LMS features.To further facilitate academic integrity, the following features of Canvas learning management system (LMS) will be utilized:

  • Each exam and quiz will be conducted synchronously in classroom, will be scheduled on a regular weekly session.
  • Each exam or quiz will have a limited and narrow time (set via a timer) to be completed and each person will get only one chance to do it.
  • Each exam or quiz will have about the same amount of time as a paper exam or quiz, plus some additional LMS overhead time.
  • Exam and quiz questions will be randomly numbered for each person. Furthermore, the multiple choice, matching and similar questions will have randomized choice selections. As a result, a choice like "All of the above" or "None of the above" may not be the last choice and refers to the other choices.
  • Exam and quiz questions will be displayed one-at-a time, with no backtracking.
  • The "originality checking" mechanisms of LMS will be utilized for exams but also assignments. LMS is able to check written responses against online databases of previously published works and trace sentences or clauses to other sources.
  • LMS features to prohibit printing, copying/pasting of exams will be turned on.
  • LMS lockdown feature will be employed.
The ACM's and IEEE's code of ethics. As IT and computing professionals and/or as engineers, you should be familiar with the ACM's (IT, computing) and IEEE (engineering) codes of ethics and apply them during your academic and professional careers. These are lifelong commitments to integrity and professional conduct.

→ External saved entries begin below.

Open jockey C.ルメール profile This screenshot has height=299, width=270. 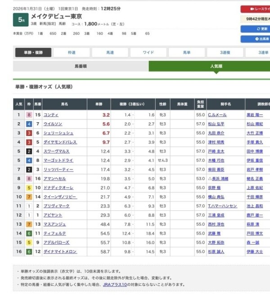pos(217,115)
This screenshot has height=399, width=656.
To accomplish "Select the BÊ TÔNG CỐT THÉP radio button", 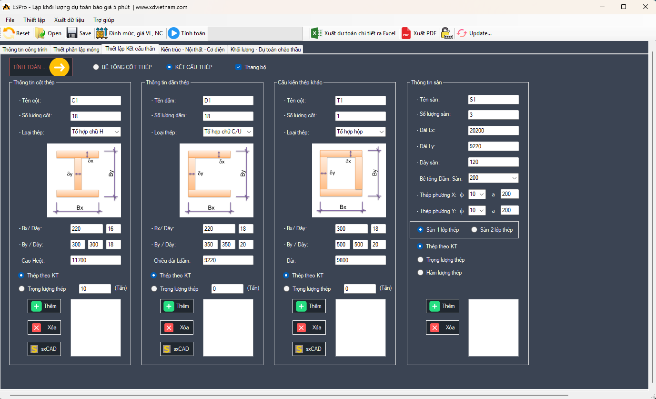I will click(96, 67).
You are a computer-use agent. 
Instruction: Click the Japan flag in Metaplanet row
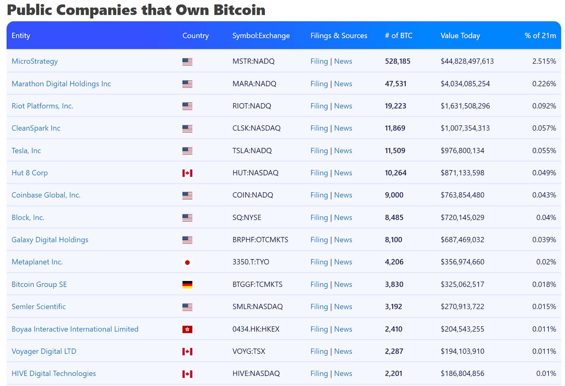coord(187,262)
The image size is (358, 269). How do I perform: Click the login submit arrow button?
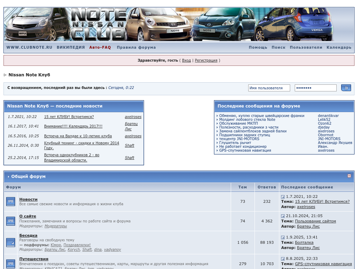click(x=346, y=88)
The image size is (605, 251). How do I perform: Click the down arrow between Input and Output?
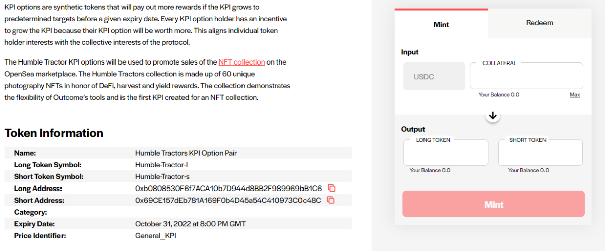[493, 116]
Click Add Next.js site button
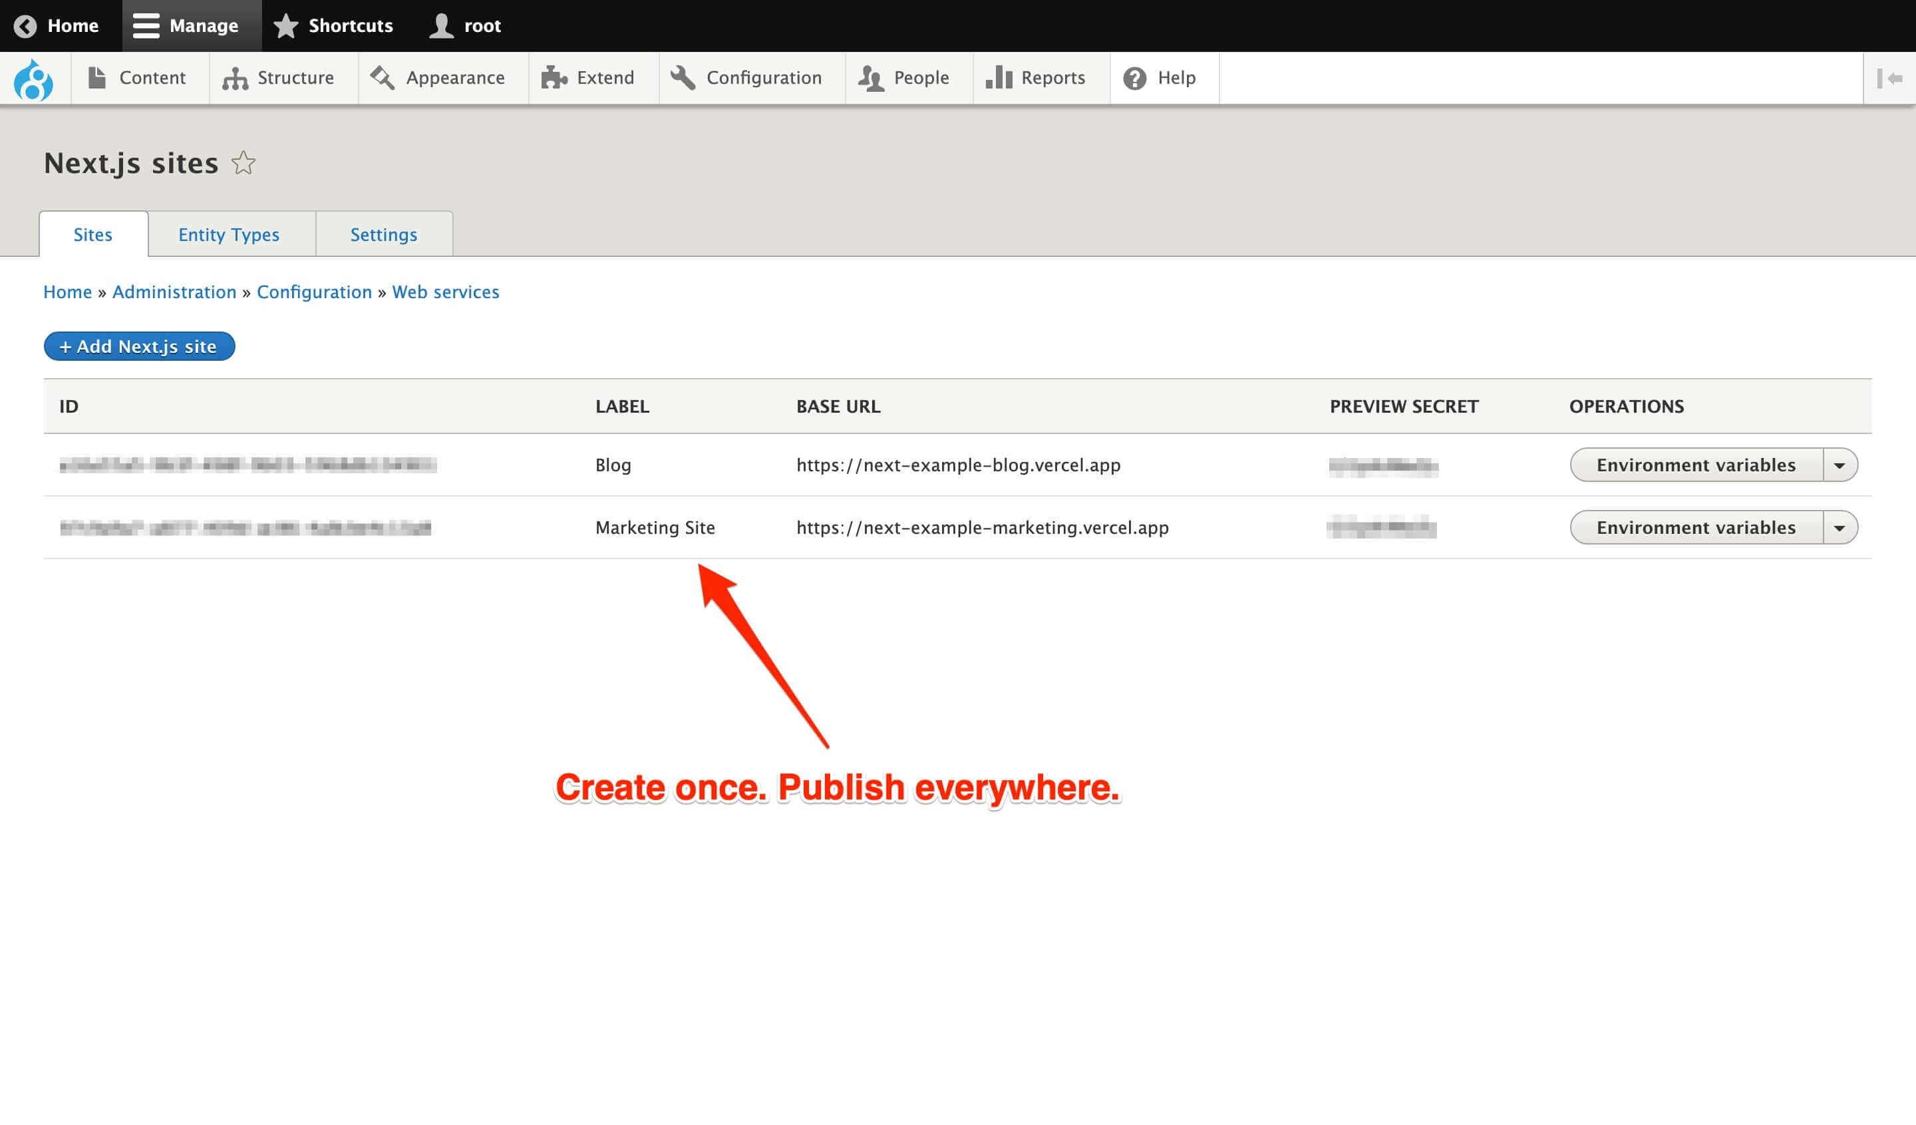Viewport: 1916px width, 1125px height. pyautogui.click(x=139, y=347)
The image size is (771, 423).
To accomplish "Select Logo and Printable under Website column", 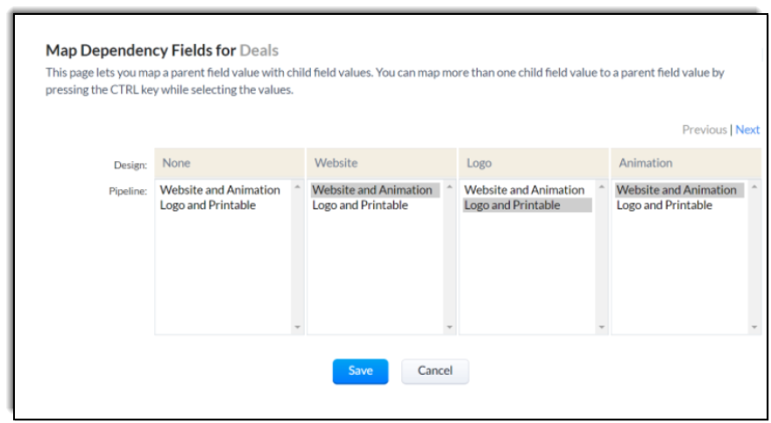I will [x=360, y=205].
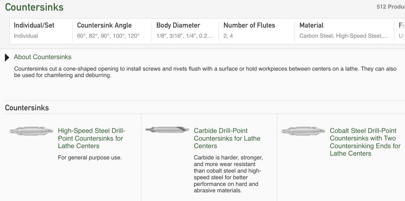
Task: Select the Individual filter value
Action: click(x=26, y=36)
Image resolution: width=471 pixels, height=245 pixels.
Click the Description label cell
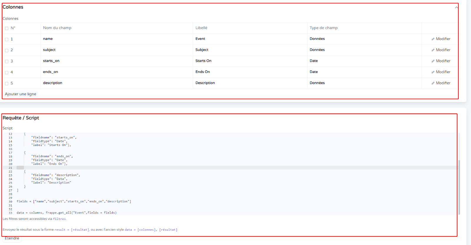click(205, 83)
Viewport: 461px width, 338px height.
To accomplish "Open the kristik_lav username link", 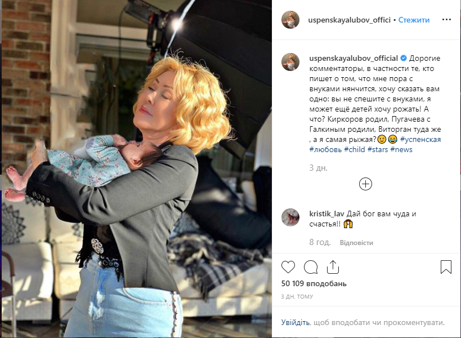I will pos(326,214).
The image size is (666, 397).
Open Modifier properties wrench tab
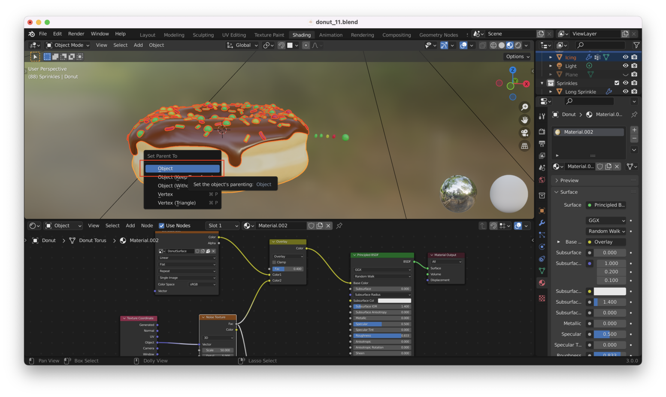[542, 223]
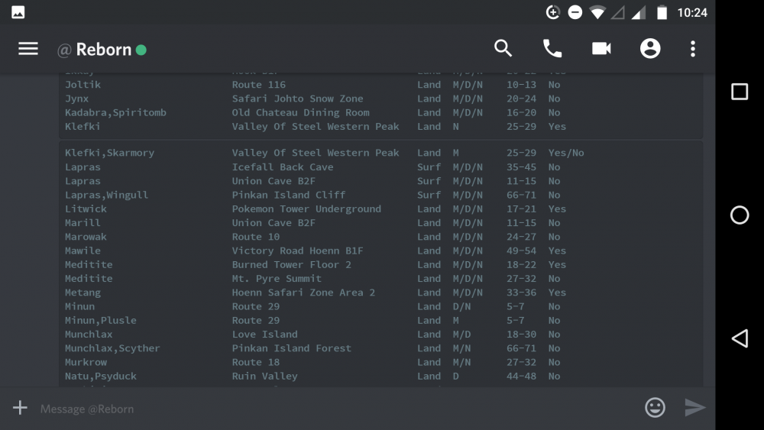This screenshot has width=764, height=430.
Task: Open the hamburger navigation menu
Action: pyautogui.click(x=28, y=49)
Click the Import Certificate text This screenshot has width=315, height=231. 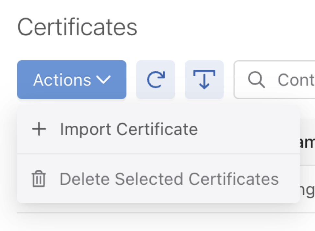(x=129, y=130)
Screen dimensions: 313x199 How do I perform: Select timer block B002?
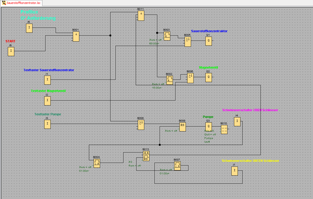point(169,80)
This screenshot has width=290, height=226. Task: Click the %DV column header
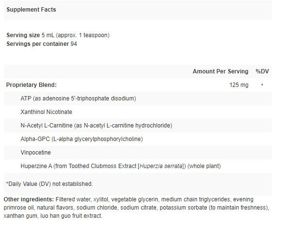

We will review these during the first class session, but you are strongly encouraged to review these codes in detail:

From the ACM's preamble: Computing professionals' actions change the world. To act responsibly, they should reflect upon the wider impacts of their work, consistently supporting the public good. The ACM Code of Ethics and Professional Conduct ("the Code") expresses the conscience of the profession.

From the IEEE's preamble: We, the members of the IEEE, in recognition of the importance of our technologies in affecting the quality of life throughout the world, and in accepting a personal obligation to our profession, its members and the communities we serve, do hereby commit ourselves to the highest ethical and professional conduct and agree.

The School of Engineering Statement on EdTech. "With the switch to online teaching as a result of the Coronavirus pandemic, professors and instructors at the KU School of Engineering are aware that some students are actively posting assignments, laboratory, and exam questions and responses to EdTech services (e.g., Chegg) even during exam time frames.

Keep in mind that when a person signs up to participate by either uploading, and/or downloading, and/or using posted material from these sites, the “terms of service” that are agreed to do not protect the person when KU and/or the School of Engineering decide to conduct investigations related to academic misconduct (e.g., plagiarism and/or cheating).

In fact, EdTech services, like Chegg, retain contact information of students who use their services and will release that information, which is traceable, upon request. Using these services constitutes academic misconduct, which is not tolerated in the School of Engineering. It violates Article 3r, Section 6 of its Rules & Regulations, and may lead to grades of F in compromised course(s), transcript citations of academic misconduct, and expulsion from the University of Kansas.

If unsure about assignments, it is important that students use the allowable available resources, such as instructor office hours, graduate teaching assistants, and/or tutoring. The School of Engineering wants students to be successful; cheating is not the way to attain that success."